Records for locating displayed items
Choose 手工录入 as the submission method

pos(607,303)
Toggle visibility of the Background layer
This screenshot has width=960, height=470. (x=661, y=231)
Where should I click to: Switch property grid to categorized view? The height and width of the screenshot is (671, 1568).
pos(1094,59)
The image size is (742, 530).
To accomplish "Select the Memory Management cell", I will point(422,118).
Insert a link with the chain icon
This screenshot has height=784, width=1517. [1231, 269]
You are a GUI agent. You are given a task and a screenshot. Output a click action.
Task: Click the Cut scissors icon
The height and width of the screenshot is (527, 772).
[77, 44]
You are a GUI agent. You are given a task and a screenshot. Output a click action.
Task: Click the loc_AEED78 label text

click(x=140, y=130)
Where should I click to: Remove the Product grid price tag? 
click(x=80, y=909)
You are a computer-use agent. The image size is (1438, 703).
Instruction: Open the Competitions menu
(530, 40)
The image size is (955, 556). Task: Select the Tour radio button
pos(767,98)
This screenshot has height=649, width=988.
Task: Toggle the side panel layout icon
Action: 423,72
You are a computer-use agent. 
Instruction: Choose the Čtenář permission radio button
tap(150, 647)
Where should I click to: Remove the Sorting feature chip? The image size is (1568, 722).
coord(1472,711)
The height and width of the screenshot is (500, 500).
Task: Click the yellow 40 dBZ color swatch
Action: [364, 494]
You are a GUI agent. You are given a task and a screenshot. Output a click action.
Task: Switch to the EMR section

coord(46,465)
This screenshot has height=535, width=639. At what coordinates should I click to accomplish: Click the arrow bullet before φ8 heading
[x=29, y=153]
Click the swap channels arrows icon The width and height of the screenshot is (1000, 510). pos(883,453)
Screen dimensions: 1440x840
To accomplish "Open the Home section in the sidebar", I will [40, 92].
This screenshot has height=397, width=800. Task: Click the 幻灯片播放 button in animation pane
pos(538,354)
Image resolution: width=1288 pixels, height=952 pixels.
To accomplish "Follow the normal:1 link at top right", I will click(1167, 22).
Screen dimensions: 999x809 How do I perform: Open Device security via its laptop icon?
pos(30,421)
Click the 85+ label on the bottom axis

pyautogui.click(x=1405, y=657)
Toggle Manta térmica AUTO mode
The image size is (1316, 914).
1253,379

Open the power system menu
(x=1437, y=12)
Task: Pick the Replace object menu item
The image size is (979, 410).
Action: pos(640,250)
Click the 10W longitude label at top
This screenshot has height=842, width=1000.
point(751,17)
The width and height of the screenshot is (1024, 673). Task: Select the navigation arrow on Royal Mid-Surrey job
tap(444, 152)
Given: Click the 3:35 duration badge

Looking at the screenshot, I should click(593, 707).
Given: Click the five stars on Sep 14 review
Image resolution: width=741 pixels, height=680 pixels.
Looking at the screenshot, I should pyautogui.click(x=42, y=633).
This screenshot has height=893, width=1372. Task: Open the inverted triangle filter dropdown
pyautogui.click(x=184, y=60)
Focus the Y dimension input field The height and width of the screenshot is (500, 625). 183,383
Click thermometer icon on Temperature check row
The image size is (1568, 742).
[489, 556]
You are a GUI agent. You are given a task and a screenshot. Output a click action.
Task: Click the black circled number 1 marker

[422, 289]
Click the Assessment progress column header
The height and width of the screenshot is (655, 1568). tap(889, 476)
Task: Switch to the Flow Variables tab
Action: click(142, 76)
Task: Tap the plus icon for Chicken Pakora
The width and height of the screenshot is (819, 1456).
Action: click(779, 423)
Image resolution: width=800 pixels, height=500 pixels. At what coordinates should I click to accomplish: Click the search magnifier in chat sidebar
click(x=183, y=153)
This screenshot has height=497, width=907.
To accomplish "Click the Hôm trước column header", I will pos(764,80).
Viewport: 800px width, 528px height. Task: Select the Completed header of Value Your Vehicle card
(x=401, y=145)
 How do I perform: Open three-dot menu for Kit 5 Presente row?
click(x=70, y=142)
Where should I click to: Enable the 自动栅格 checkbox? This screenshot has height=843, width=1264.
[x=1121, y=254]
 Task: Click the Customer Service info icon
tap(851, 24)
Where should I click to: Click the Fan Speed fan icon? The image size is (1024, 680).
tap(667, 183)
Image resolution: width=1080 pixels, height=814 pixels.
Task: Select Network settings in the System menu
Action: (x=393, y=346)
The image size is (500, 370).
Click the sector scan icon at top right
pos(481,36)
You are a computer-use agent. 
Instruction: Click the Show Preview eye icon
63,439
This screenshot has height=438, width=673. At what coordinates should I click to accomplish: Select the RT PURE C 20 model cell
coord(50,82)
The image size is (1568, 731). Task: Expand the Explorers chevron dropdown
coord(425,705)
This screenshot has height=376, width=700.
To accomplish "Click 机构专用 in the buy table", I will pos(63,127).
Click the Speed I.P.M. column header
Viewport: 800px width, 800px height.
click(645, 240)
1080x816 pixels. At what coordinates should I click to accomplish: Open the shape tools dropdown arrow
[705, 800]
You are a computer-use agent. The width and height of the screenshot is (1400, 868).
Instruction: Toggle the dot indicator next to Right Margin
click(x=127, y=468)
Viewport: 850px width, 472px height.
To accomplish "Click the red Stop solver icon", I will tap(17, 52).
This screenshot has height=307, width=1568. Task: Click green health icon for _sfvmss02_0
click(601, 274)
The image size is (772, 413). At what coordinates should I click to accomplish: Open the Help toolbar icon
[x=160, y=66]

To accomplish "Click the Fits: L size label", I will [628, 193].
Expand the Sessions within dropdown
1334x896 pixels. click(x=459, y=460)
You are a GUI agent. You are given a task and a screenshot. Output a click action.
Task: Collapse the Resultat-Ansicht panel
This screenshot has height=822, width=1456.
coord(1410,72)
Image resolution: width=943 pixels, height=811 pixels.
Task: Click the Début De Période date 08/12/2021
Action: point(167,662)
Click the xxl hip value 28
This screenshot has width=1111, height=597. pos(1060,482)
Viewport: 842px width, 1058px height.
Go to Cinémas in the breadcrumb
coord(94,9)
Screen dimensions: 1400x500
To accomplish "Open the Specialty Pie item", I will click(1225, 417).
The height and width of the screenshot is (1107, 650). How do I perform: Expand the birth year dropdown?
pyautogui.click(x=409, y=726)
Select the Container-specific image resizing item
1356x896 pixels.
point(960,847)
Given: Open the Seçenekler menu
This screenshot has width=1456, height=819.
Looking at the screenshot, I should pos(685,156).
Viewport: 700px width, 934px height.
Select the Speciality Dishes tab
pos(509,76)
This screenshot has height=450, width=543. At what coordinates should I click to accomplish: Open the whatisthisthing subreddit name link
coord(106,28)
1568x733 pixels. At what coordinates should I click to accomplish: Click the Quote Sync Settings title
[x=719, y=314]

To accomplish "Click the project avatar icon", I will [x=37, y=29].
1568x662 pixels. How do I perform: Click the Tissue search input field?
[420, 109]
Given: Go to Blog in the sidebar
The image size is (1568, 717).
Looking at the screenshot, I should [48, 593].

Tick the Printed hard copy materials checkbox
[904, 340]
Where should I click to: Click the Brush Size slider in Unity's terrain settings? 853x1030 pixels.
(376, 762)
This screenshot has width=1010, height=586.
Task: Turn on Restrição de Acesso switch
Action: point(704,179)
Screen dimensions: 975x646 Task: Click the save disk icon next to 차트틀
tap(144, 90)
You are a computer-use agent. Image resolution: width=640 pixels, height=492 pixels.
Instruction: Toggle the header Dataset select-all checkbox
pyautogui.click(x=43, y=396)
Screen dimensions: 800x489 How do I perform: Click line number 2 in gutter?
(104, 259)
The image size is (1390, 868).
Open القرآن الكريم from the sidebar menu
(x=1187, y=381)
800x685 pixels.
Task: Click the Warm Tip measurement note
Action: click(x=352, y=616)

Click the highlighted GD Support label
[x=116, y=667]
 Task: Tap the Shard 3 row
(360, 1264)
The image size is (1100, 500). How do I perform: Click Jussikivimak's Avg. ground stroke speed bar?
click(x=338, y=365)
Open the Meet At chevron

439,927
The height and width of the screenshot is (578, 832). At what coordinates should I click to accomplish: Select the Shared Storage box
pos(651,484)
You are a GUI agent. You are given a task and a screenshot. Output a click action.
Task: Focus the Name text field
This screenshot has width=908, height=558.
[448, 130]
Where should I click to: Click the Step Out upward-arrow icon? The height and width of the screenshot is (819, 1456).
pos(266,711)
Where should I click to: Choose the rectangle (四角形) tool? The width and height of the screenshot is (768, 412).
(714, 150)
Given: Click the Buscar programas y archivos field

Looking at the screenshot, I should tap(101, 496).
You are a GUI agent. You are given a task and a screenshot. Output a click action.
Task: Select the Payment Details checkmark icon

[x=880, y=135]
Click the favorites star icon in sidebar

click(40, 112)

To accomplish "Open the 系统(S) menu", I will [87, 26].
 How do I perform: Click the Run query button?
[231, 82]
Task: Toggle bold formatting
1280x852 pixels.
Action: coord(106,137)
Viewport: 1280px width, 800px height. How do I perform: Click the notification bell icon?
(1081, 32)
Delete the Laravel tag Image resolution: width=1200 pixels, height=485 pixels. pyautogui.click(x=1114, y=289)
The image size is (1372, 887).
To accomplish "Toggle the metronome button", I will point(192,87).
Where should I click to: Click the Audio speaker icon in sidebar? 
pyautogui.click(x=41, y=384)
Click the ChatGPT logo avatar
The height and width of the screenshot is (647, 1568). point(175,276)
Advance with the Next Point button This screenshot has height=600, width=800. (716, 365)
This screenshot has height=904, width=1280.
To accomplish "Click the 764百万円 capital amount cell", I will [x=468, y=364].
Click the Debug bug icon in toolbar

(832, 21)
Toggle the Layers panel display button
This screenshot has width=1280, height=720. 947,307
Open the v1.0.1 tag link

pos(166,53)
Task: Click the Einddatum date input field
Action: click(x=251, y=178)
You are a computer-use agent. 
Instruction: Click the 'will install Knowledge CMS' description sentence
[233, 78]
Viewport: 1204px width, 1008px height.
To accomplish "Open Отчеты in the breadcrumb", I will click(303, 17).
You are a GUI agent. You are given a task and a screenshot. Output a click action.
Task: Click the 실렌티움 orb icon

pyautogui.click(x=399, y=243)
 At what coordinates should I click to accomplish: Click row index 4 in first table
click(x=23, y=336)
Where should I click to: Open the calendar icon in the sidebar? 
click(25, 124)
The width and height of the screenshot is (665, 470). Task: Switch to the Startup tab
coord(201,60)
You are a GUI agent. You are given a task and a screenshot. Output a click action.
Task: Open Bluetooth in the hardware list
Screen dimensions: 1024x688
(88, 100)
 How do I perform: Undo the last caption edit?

▶ [What you are asked to do]: Reproduce the entries above verbatim, beginning with the line containing "Screen dimensions: 1440x840" and continuing through the line containing "Looking at the screenshot, I should click(593, 707).".

▶ [Solution to this exercise]:
Screen dimensions: 1440x840
To accomplish "Open the Home section in the sidebar", I will [40, 92].
This screenshot has height=397, width=800. Task: Click the 幻灯片播放 button in animation pane
pos(538,354)
Image resolution: width=1288 pixels, height=952 pixels.
To accomplish "Follow the normal:1 link at top right", I will click(1167, 22).
Screen dimensions: 999x809 How do I perform: Open Device security via its laptop icon?
pos(30,421)
Click the 85+ label on the bottom axis

pyautogui.click(x=1405, y=657)
Toggle Manta térmica AUTO mode
The image size is (1316, 914).
1253,379

Open the power system menu
(x=1437, y=12)
Task: Pick the Replace object menu item
The image size is (979, 410).
Action: pos(640,250)
Click the 10W longitude label at top
This screenshot has height=842, width=1000.
point(751,17)
The width and height of the screenshot is (1024, 673). Task: Select the navigation arrow on Royal Mid-Surrey job
tap(444, 152)
Given: Click the 3:35 duration badge

Looking at the screenshot, I should click(593, 707).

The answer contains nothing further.